--- PROBLEM STATEMENT ---
In your copy, leave out the pictures and output only the lines from the one holding "1347x720 pixels. Task: Enable" through the end of the data below, exactly.

===== INPUT RECORDS =====

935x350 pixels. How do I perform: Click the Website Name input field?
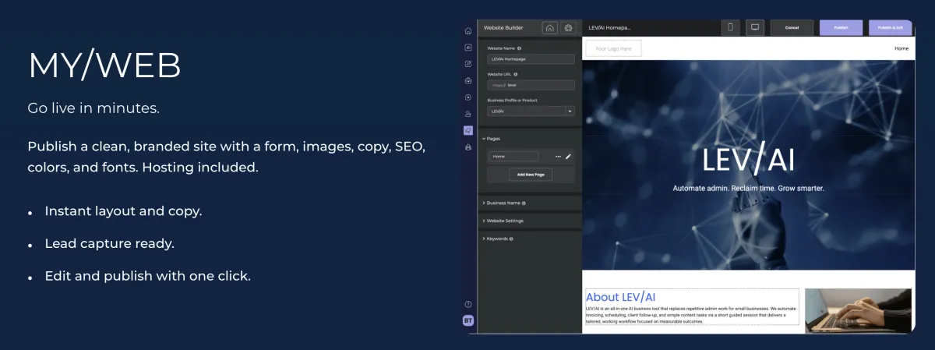pyautogui.click(x=531, y=59)
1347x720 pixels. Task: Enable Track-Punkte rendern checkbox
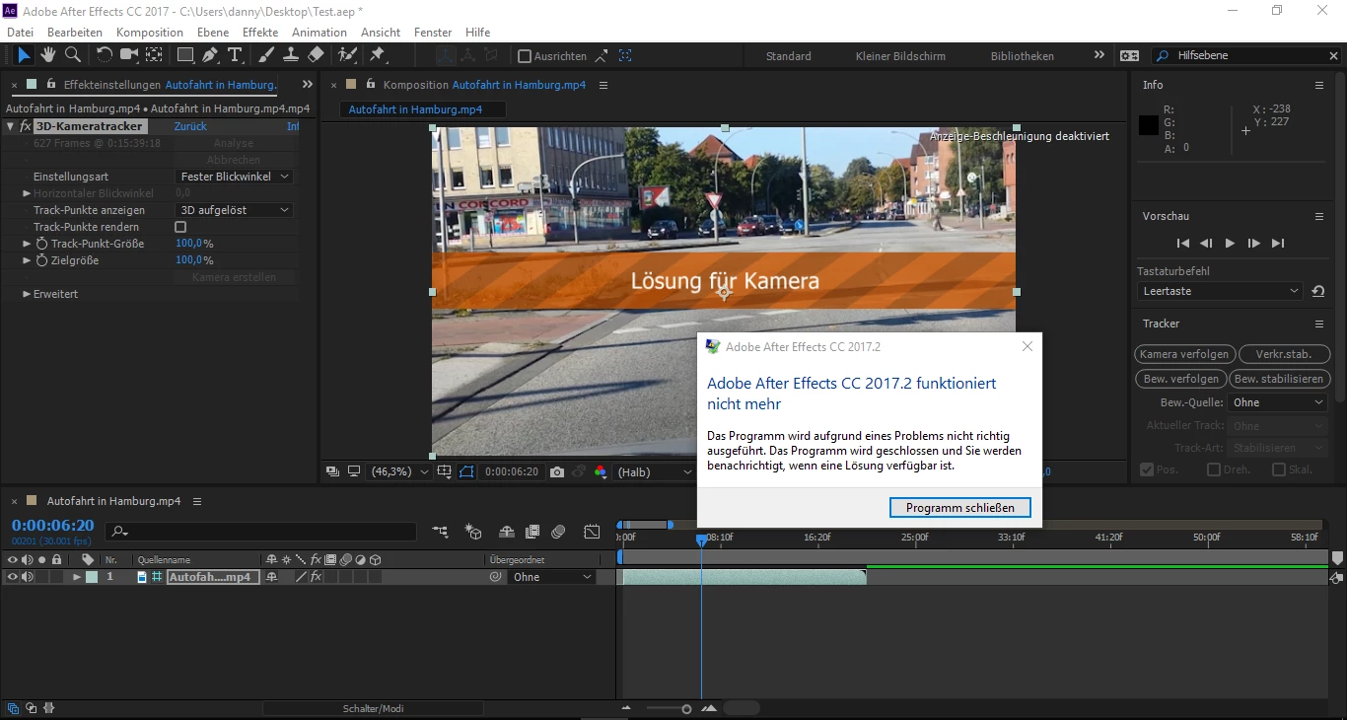(x=180, y=227)
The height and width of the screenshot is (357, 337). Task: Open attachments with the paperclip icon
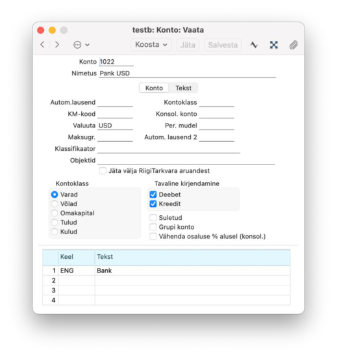(x=293, y=45)
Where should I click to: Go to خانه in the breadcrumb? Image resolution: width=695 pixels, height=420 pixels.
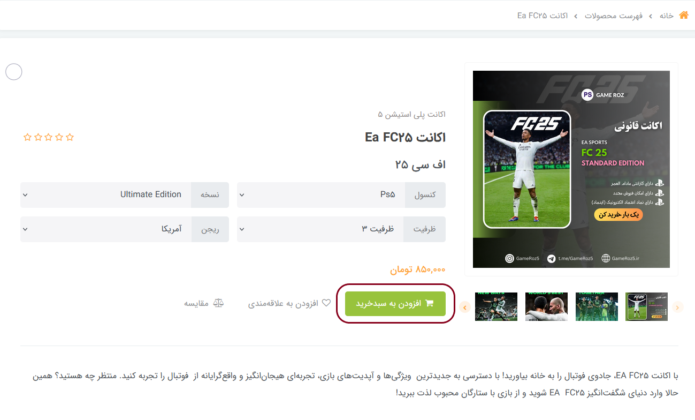coord(667,16)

=====

--- ANSWER ---
1347x720 pixels. Task: Enable Track-Punkte rendern checkbox
(x=180, y=227)
The height and width of the screenshot is (357, 337). Task: Open attachments with the paperclip icon
(x=293, y=45)
Where should I click to: Go to خانه in the breadcrumb? Image resolution: width=695 pixels, height=420 pixels.
coord(667,16)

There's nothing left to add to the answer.